BRIEF ▸
The answer must repeat every record exactly, with all pictures omitted.

DATA FOR PROCESSING ▸
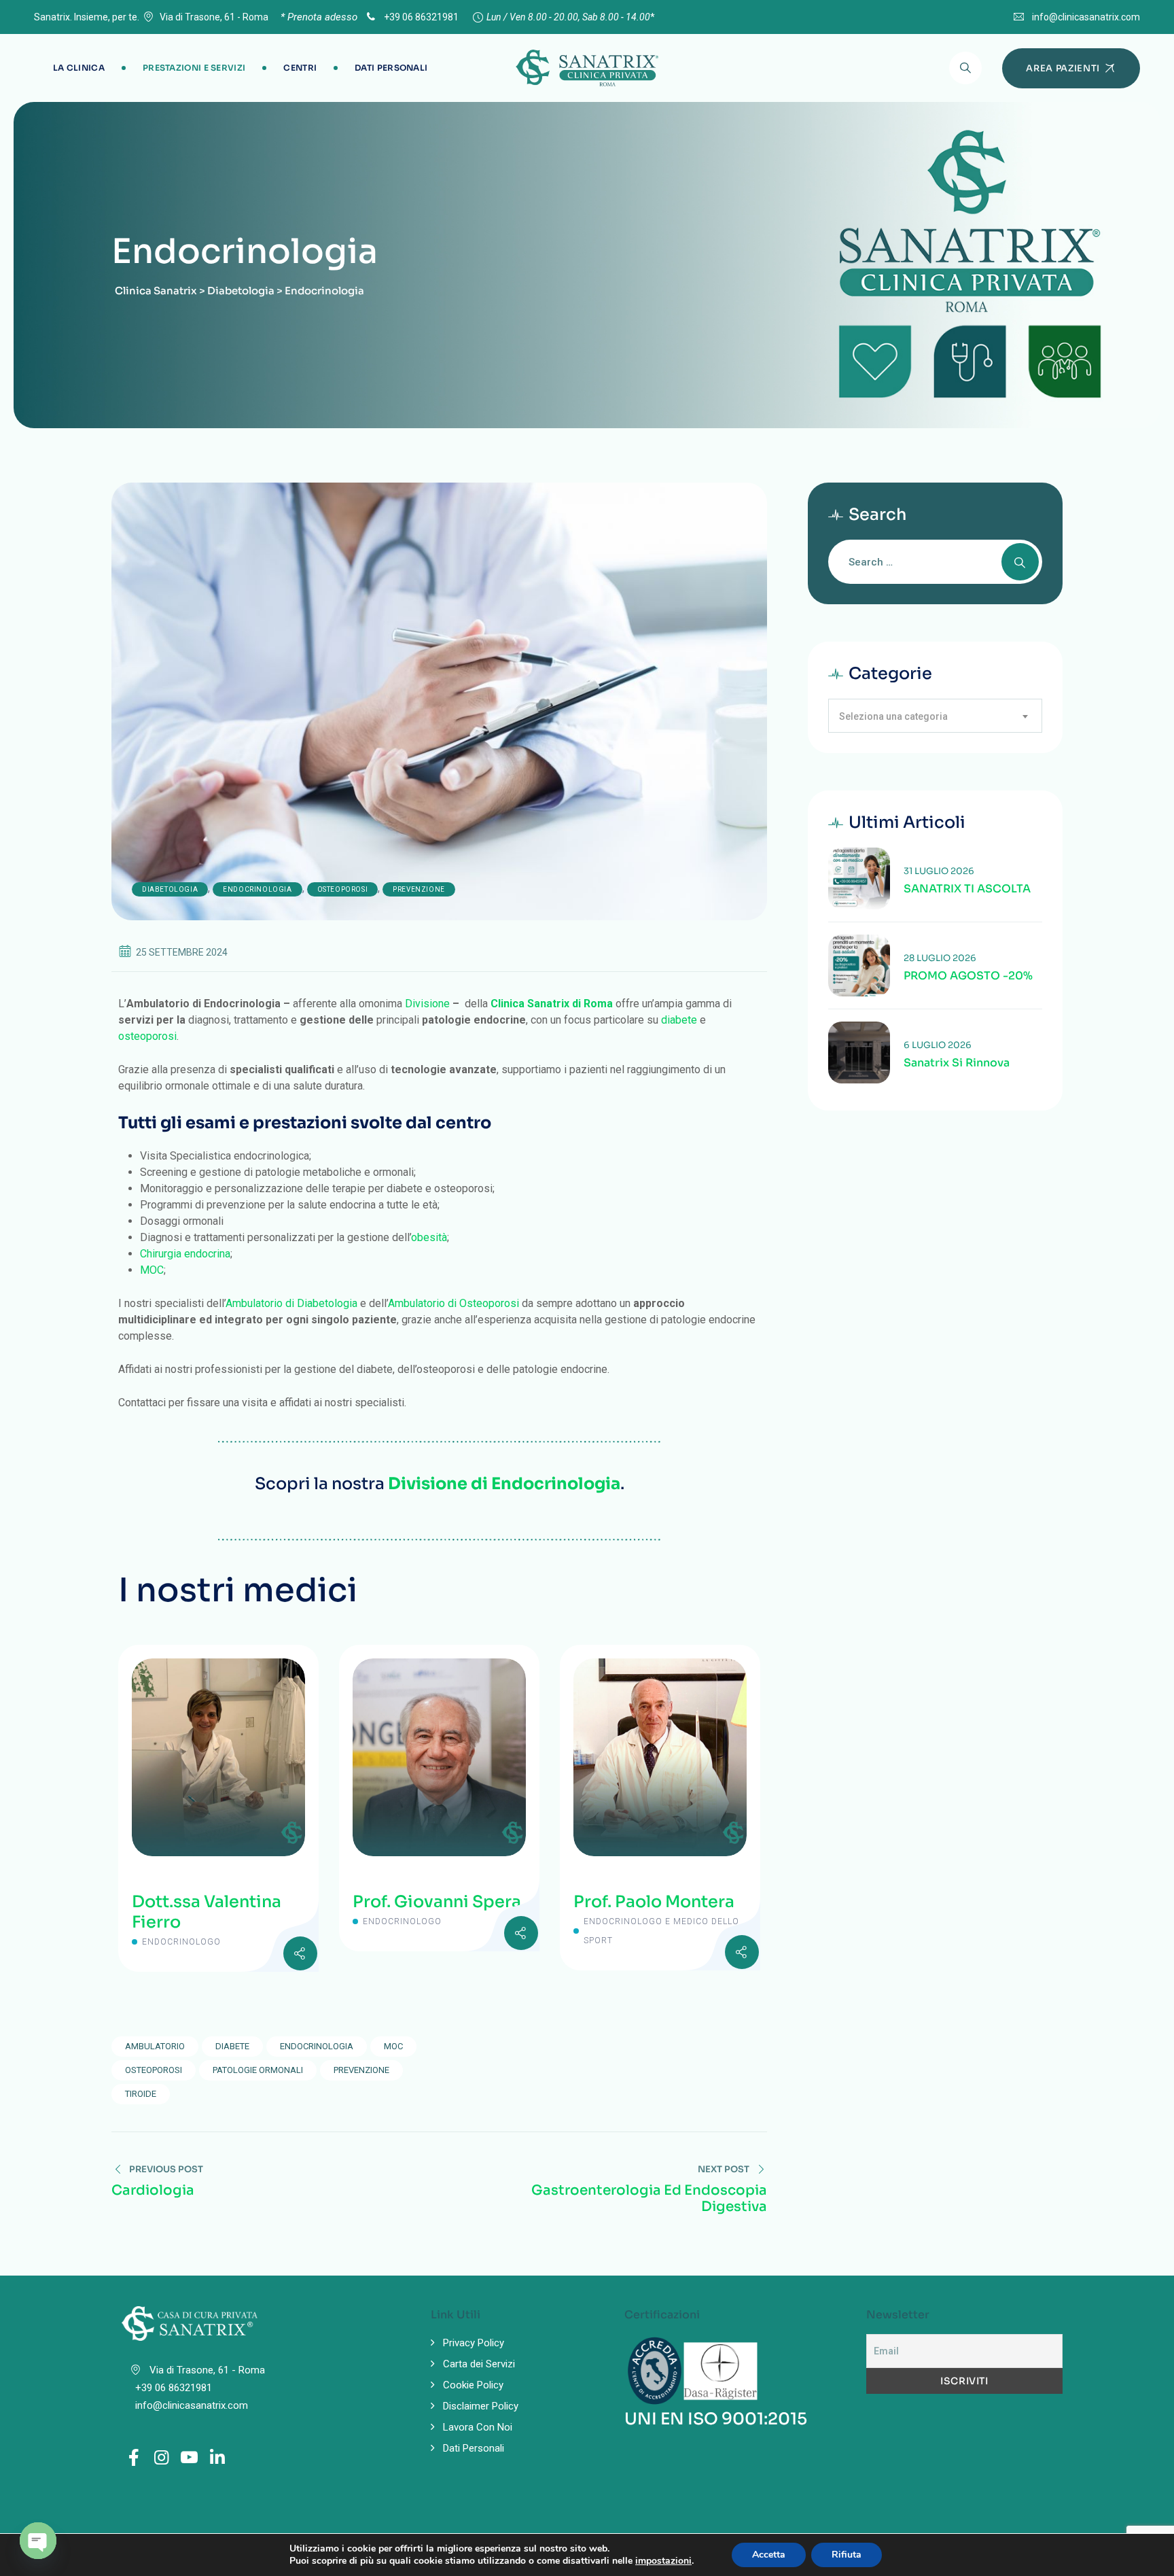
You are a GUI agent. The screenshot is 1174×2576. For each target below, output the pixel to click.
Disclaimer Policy (480, 2406)
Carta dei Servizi (479, 2364)
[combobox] (935, 716)
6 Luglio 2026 (938, 1045)
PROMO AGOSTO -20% (968, 976)
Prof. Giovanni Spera (437, 1902)
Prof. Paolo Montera (653, 1902)
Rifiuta (846, 2554)
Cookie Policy (473, 2385)
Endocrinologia (257, 889)
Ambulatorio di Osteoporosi (453, 1303)
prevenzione (361, 2070)
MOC (152, 1270)
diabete (679, 1019)
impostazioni (663, 2561)
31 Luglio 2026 (939, 871)
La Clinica (79, 68)
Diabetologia (170, 889)
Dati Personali (391, 68)
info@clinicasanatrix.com (1086, 17)
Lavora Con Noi (477, 2427)
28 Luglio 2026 (940, 958)
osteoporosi (147, 1036)
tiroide (140, 2094)
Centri (300, 68)
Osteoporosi (342, 889)
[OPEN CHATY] (38, 2540)
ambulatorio (155, 2046)
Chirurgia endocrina (185, 1253)
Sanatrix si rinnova (957, 1063)
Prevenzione (419, 889)
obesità (429, 1237)
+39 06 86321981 (420, 17)
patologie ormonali (258, 2070)
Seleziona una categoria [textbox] (893, 716)
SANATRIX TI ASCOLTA (967, 889)
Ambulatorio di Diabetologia (291, 1303)
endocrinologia (316, 2046)
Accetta (768, 2554)
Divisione (427, 1003)
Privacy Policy (473, 2343)
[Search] (965, 68)
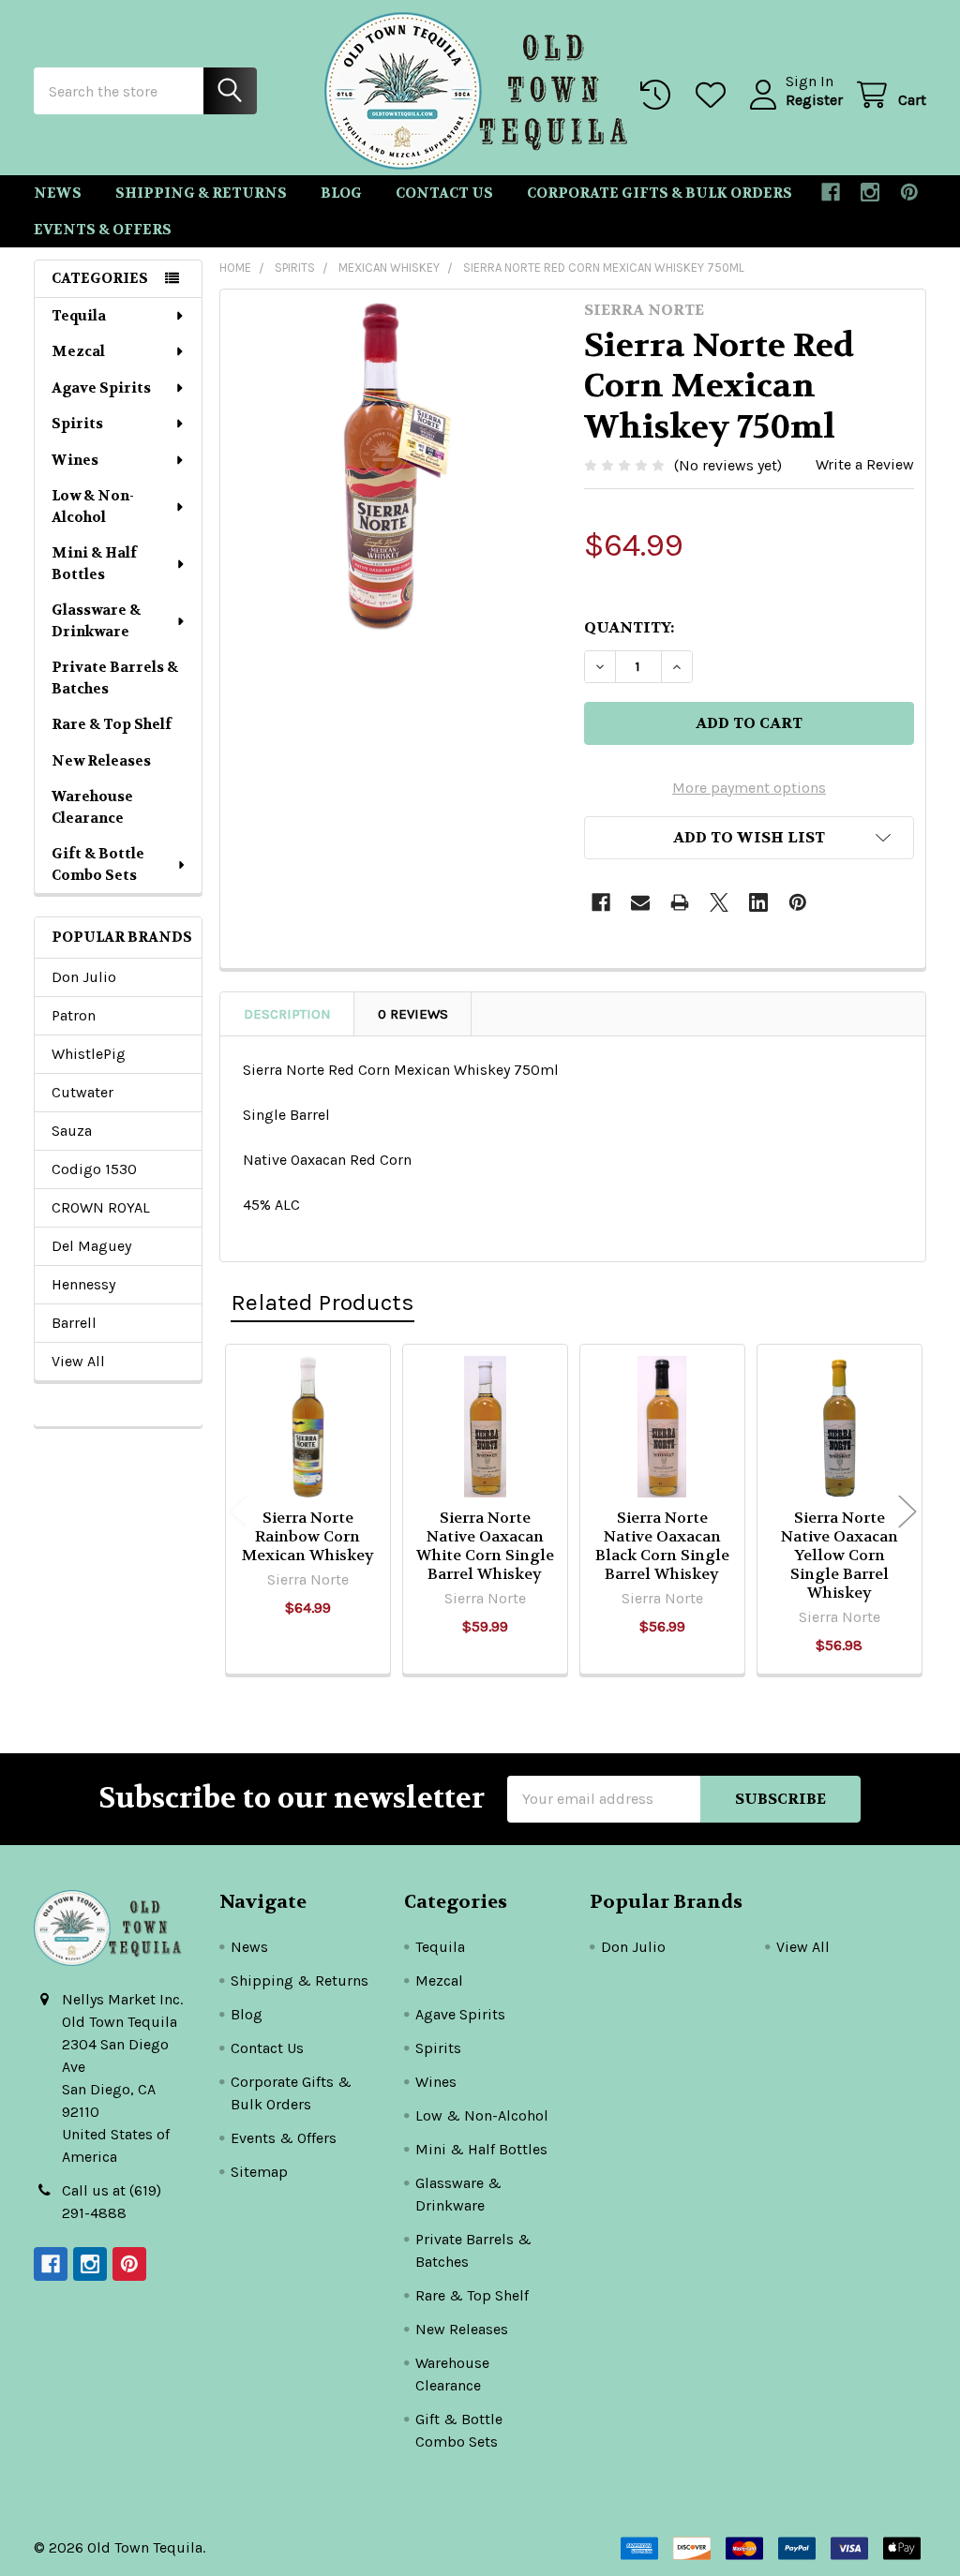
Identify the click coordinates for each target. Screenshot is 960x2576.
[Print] (680, 902)
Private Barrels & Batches (115, 678)
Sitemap (259, 2172)
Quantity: (629, 627)
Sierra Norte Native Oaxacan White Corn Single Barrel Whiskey (485, 1546)
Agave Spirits (101, 388)
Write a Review (865, 464)
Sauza (72, 1130)
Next (907, 1512)
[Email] (640, 902)
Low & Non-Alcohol (93, 506)
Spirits (77, 423)
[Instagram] (870, 192)
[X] (719, 902)
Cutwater (82, 1092)
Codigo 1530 (94, 1169)
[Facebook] (831, 192)
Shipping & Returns (201, 193)
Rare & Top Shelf (112, 724)
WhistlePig (89, 1054)
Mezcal (78, 351)
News (58, 193)
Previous (238, 1512)
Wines (75, 460)
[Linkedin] (758, 902)
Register (814, 100)
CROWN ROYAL (101, 1207)
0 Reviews (413, 1013)
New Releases (101, 761)
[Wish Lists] (715, 95)
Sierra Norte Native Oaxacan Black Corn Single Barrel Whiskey (662, 1546)
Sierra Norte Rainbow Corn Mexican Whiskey (308, 1536)
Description (287, 1013)
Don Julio (84, 977)
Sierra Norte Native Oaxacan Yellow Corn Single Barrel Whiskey (839, 1555)
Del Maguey (91, 1246)
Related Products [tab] (322, 1302)
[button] (749, 837)
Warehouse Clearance (92, 807)
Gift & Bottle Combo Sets (98, 864)
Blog (341, 193)
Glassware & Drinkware (96, 621)
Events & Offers (103, 229)
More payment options (749, 788)
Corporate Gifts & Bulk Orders (659, 193)
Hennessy (83, 1284)
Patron (74, 1015)
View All (78, 1361)
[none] (397, 466)
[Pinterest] (909, 192)
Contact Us (444, 193)
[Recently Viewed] (660, 95)
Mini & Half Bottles (94, 563)
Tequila (79, 315)
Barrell (74, 1323)
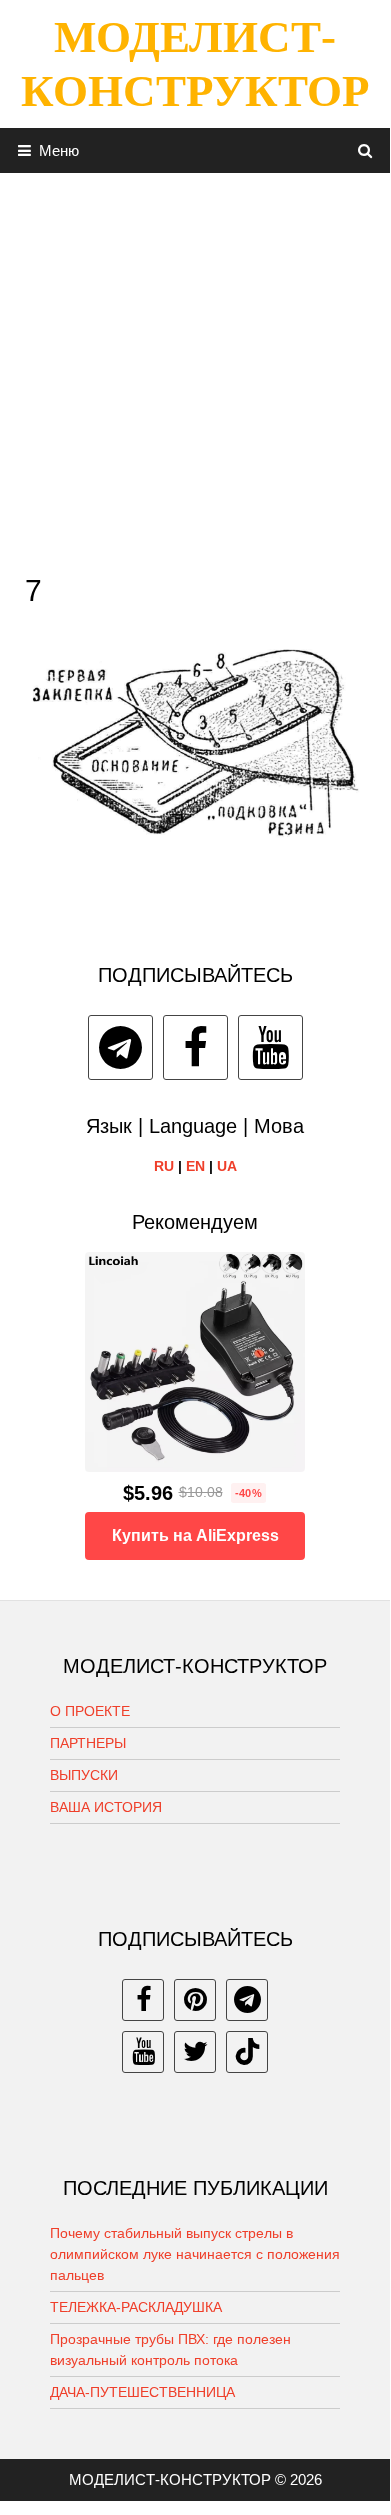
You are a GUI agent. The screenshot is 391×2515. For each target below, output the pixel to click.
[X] (195, 2052)
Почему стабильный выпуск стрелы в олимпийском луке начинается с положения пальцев (195, 2254)
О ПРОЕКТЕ (90, 1711)
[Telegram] (120, 1047)
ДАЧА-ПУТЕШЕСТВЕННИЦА (142, 2392)
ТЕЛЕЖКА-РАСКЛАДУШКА (136, 2307)
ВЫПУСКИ (84, 1775)
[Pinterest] (195, 2000)
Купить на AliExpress (195, 1535)
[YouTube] (270, 1047)
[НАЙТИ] (365, 150)
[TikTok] (247, 2052)
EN (195, 1166)
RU (164, 1166)
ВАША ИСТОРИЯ (106, 1807)
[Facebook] (195, 1047)
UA (227, 1166)
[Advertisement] (195, 368)
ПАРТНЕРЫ (88, 1743)
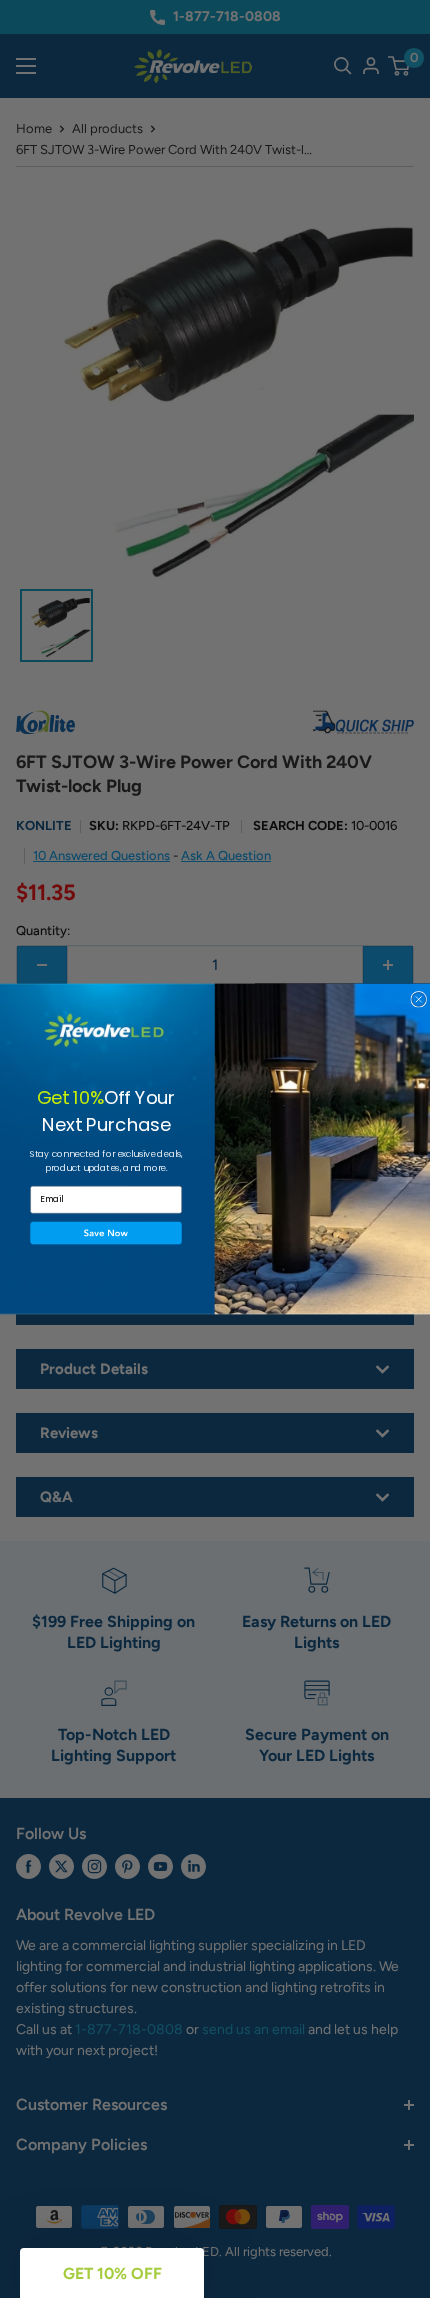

ANSWER BELOW ▸
You are a GUI agent. The screenshot is 1174×2576. For each target below, output the pixel to click.
Disclaimer Policy (480, 2406)
Carta dei Servizi (479, 2364)
[combobox] (935, 716)
6 Luglio 2026 (938, 1045)
PROMO AGOSTO -20% (968, 976)
Prof. Giovanni Spera (437, 1902)
Prof. Paolo Montera (653, 1902)
Rifiuta (846, 2554)
Cookie Policy (473, 2385)
Endocrinologia (257, 889)
Ambulatorio di Osteoporosi (453, 1303)
prevenzione (361, 2070)
MOC (152, 1270)
diabete (679, 1019)
impostazioni (663, 2561)
31 Luglio 2026 (939, 871)
La Clinica (79, 68)
Diabetologia (170, 889)
Dati Personali (391, 68)
info@clinicasanatrix.com (1086, 17)
Lavora Con Noi (477, 2427)
28 Luglio 2026 (940, 958)
osteoporosi (147, 1036)
tiroide (140, 2094)
Centri (300, 68)
Osteoporosi (342, 889)
[OPEN CHATY] (38, 2540)
ambulatorio (155, 2046)
Chirurgia endocrina (185, 1253)
Sanatrix si rinnova (957, 1063)
Prevenzione (419, 889)
obesità (429, 1237)
+39 06 86321981 (420, 17)
patologie ormonali (258, 2070)
Seleziona una categoria [textbox] (893, 716)
SANATRIX TI ASCOLTA (967, 889)
Ambulatorio di Diabetologia (291, 1303)
endocrinologia (316, 2046)
Accetta (768, 2554)
Divisione (427, 1003)
Privacy Policy (473, 2343)
[Search] (965, 68)
Identify the click coordinates for each target. Screenshot is 960x2576.
[Print] (680, 902)
Private Barrels & Batches (115, 678)
Sitemap (259, 2172)
Quantity: (629, 627)
Sierra Norte Native Oaxacan White Corn Single Barrel Whiskey (485, 1546)
Agave Spirits (101, 388)
Write a Review (865, 464)
Sauza (72, 1130)
Next (907, 1512)
[Email] (640, 902)
Low & Non-Alcohol (93, 506)
Spirits (77, 423)
[Instagram] (870, 192)
[X] (719, 902)
Cutwater (82, 1092)
Codigo 1530 (94, 1169)
[Facebook] (831, 192)
Shipping & Returns (201, 193)
Rare & Top Shelf (112, 724)
WhistlePig (89, 1054)
Mezcal (78, 351)
News (58, 193)
Previous (238, 1512)
Wines (75, 460)
[Linkedin] (758, 902)
Register (814, 100)
CROWN ROYAL (101, 1207)
0 Reviews (413, 1013)
New Releases (101, 761)
[Wish Lists] (715, 95)
Sierra Norte Native Oaxacan Black Corn Single Barrel Whiskey (662, 1546)
Sierra Norte Rainbow Corn Mexican Whiskey (308, 1536)
Description (287, 1013)
Don Julio (84, 977)
Sierra Norte Native Oaxacan Yellow Corn Single Barrel Whiskey (839, 1555)
Del Maguey (91, 1246)
Related Products [tab] (322, 1302)
[button] (749, 837)
Warehouse Clearance (92, 807)
Gift & Bottle Combo Sets (98, 864)
Blog (341, 193)
Glassware & Drinkware (96, 621)
Events & Offers (103, 229)
More payment options (749, 788)
Corporate Gifts & Bulk Orders (659, 193)
Hennessy (83, 1284)
Patron (74, 1015)
View All (78, 1361)
[none] (397, 466)
[Pinterest] (909, 192)
Contact Us (444, 193)
[Recently Viewed] (660, 95)
Mini & Half Bottles (94, 563)
Tequila (79, 315)
Barrell (74, 1323)
You are a GUI agent. The screenshot is 391×2515. For each target below, output the pixel to click.
[X] (195, 2052)
Почему стабильный выпуск стрелы в олимпийском луке начинается с положения пальцев (195, 2254)
О ПРОЕКТЕ (90, 1711)
[Telegram] (120, 1047)
ДАЧА-ПУТЕШЕСТВЕННИЦА (142, 2392)
ТЕЛЕЖКА-РАСКЛАДУШКА (136, 2307)
ВЫПУСКИ (84, 1775)
[Pinterest] (195, 2000)
Купить на AliExpress (195, 1535)
[YouTube] (270, 1047)
[НАЙТИ] (365, 150)
[TikTok] (247, 2052)
EN (195, 1166)
RU (164, 1166)
ВАША ИСТОРИЯ (106, 1807)
[Facebook] (195, 1047)
UA (227, 1166)
[Advertisement] (195, 368)
ПАРТНЕРЫ (88, 1743)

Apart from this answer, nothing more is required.